◆ Exercise objective
The answer should be every line below, retyped exactly.

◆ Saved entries
==============================

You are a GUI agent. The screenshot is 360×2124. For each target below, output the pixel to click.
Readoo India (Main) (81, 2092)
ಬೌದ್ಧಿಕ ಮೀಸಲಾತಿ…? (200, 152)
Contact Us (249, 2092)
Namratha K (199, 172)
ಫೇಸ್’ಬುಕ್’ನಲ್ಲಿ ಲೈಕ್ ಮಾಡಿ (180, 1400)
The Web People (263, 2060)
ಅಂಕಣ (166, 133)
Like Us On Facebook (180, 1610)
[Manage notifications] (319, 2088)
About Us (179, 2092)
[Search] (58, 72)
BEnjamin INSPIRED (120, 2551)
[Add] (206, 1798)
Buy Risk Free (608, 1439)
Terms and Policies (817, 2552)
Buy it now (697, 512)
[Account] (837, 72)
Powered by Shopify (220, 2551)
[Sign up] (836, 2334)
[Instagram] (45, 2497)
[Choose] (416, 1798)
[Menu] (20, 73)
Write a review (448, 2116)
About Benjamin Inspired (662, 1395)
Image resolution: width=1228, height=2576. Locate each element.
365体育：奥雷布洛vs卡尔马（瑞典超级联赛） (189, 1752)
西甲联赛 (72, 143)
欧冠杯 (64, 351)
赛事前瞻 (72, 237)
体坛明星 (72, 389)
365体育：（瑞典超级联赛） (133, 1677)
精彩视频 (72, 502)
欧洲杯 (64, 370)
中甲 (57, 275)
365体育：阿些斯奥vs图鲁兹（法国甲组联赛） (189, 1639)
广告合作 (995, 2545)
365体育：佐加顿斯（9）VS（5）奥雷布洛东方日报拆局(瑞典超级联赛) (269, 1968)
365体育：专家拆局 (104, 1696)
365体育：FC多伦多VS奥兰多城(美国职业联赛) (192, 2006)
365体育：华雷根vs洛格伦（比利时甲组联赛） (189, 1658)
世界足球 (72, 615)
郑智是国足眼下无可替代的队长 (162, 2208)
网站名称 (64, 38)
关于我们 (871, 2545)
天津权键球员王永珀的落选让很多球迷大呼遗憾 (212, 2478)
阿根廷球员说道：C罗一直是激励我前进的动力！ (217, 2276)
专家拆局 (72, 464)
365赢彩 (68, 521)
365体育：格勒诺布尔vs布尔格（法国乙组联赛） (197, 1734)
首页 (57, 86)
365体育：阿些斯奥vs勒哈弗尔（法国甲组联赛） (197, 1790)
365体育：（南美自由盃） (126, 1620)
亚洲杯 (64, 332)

==============================

◆ Answer section
You are a GUI agent. The screenshot is 360×2124. For each target below, output the pixel to click.
Readoo India (Main) (81, 2092)
ಬೌದ್ಧಿಕ ಮೀಸಲಾತಿ…? (200, 152)
Contact Us (249, 2092)
Namratha K (199, 172)
ಫೇಸ್’ಬುಕ್’ನಲ್ಲಿ ಲೈಕ್ ಮಾಡಿ (180, 1400)
The Web People (263, 2060)
ಅಂಕಣ (166, 133)
Like Us On Facebook (180, 1610)
[Manage notifications] (319, 2088)
About Us (179, 2092)
[Search] (58, 72)
BEnjamin INSPIRED (120, 2551)
[Add] (206, 1798)
Buy Risk Free (608, 1439)
Terms and Policies (817, 2552)
Buy it now (697, 512)
[Account] (837, 72)
Powered by Shopify (220, 2551)
[Sign up] (836, 2334)
[Instagram] (45, 2497)
[Choose] (416, 1798)
[Menu] (20, 73)
Write a review (448, 2116)
About Benjamin Inspired (662, 1395)
Image resolution: width=1228, height=2576. Locate each element.
365体育：奥雷布洛vs卡尔马（瑞典超级联赛） (189, 1752)
西甲联赛 (72, 143)
欧冠杯 (64, 351)
赛事前瞻 (72, 237)
体坛明星 (72, 389)
365体育：（瑞典超级联赛） (133, 1677)
精彩视频 (72, 502)
欧洲杯 (64, 370)
中甲 (57, 275)
365体育：阿些斯奥vs图鲁兹（法国甲组联赛） (189, 1639)
广告合作 (995, 2545)
365体育：佐加顿斯（9）VS（5）奥雷布洛东方日报拆局(瑞典超级联赛) (269, 1968)
365体育：专家拆局 (104, 1696)
365体育：FC多伦多VS奥兰多城(美国职业联赛) (192, 2006)
365体育：华雷根vs洛格伦（比利时甲组联赛） (189, 1658)
世界足球 (72, 615)
郑智是国足眼下无可替代的队长 (162, 2208)
网站名称 (64, 38)
关于我们 (871, 2545)
天津权键球员王永珀的落选让很多球迷大呼遗憾 (212, 2478)
阿根廷球员说道：C罗一直是激励我前进的动力！ (217, 2276)
专家拆局 (72, 464)
365赢彩 (68, 521)
365体育：格勒诺布尔vs布尔格（法国乙组联赛） (197, 1734)
首页 (57, 86)
365体育：阿些斯奥vs勒哈弗尔（法国甲组联赛） (197, 1790)
365体育：（南美自由盃） (126, 1620)
亚洲杯 (64, 332)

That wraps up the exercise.